Listed entries:
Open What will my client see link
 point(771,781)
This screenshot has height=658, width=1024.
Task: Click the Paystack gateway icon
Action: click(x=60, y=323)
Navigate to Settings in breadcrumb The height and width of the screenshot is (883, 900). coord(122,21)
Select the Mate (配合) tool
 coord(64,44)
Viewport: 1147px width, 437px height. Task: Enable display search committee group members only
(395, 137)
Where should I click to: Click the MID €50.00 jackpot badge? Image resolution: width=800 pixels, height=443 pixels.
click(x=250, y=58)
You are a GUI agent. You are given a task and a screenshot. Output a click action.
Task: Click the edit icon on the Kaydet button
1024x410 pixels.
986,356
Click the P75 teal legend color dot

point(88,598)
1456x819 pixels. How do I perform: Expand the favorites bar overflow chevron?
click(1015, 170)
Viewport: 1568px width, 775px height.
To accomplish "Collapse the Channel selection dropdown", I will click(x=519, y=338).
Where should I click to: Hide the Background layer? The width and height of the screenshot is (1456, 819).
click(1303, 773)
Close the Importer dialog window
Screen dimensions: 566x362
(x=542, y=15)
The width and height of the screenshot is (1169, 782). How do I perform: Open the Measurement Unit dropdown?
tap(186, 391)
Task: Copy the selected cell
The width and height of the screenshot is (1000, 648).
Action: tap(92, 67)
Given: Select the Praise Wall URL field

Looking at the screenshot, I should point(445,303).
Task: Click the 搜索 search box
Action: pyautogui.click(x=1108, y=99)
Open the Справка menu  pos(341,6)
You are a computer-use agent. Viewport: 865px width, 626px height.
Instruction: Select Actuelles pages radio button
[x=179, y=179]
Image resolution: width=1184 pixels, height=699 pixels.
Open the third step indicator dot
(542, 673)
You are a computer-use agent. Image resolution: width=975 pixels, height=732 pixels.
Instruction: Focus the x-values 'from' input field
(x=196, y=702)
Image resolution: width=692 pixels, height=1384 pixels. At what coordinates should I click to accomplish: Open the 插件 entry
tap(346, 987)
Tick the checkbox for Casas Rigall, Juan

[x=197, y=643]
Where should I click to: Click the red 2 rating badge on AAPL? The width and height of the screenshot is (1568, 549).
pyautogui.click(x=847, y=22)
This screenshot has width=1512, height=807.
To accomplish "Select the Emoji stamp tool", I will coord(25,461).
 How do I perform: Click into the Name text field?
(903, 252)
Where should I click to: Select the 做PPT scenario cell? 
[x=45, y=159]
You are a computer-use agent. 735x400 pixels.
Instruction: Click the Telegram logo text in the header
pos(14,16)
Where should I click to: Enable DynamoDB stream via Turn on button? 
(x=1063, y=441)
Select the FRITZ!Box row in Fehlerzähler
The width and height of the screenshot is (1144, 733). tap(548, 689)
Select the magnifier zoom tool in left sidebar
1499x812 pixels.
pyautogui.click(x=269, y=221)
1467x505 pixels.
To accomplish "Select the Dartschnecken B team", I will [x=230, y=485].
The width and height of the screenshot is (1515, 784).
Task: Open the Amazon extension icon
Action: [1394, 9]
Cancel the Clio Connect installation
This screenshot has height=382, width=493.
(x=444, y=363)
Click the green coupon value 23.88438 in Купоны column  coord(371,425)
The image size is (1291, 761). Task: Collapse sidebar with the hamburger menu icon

Given problem: Recast the data from its beginning through the line containing "will click(x=519, y=338).", inclusive, as a Markdown table with the columns Row and Line, giving each non-blank line its own numbered row and omitting blank lines.

Answer to this task:
| Row | Line |
|---|---|
| 1 | Open What will my client see link |
| 2 |  point(771,781) |
| 3 | This screenshot has height=658, width=1024. |
| 4 | Task: Click the Paystack gateway icon |
| 5 | Action: click(x=60, y=323) |
| 6 | Navigate to Settings in breadcrumb The height and width of the screenshot is (883, 900). coord(122,21) |
| 7 | Select the Mate (配合) tool |
| 8 |  coord(64,44) |
| 9 | Viewport: 1147px width, 437px height. Task: Enable display search committee group members only |
| 10 | (395, 137) |
| 11 | Where should I click to: Click the MID €50.00 jackpot badge? Image resolution: width=800 pixels, height=443 pixels. |
| 12 | click(x=250, y=58) |
| 13 | You are a GUI agent. You are given a task and a screenshot. Output a click action. |
| 14 | Task: Click the edit icon on the Kaydet button |
| 15 | 1024x410 pixels. |
| 16 | 986,356 |
| 17 | Click the P75 teal legend color dot |
| 18 | point(88,598) |
| 19 | 1456x819 pixels. How do I perform: Expand the favorites bar overflow chevron? |
| 20 | click(1015, 170) |
| 21 | Viewport: 1568px width, 775px height. |
| 22 | To accomplish "Collapse the Channel selection dropdown", I will click(x=519, y=338). |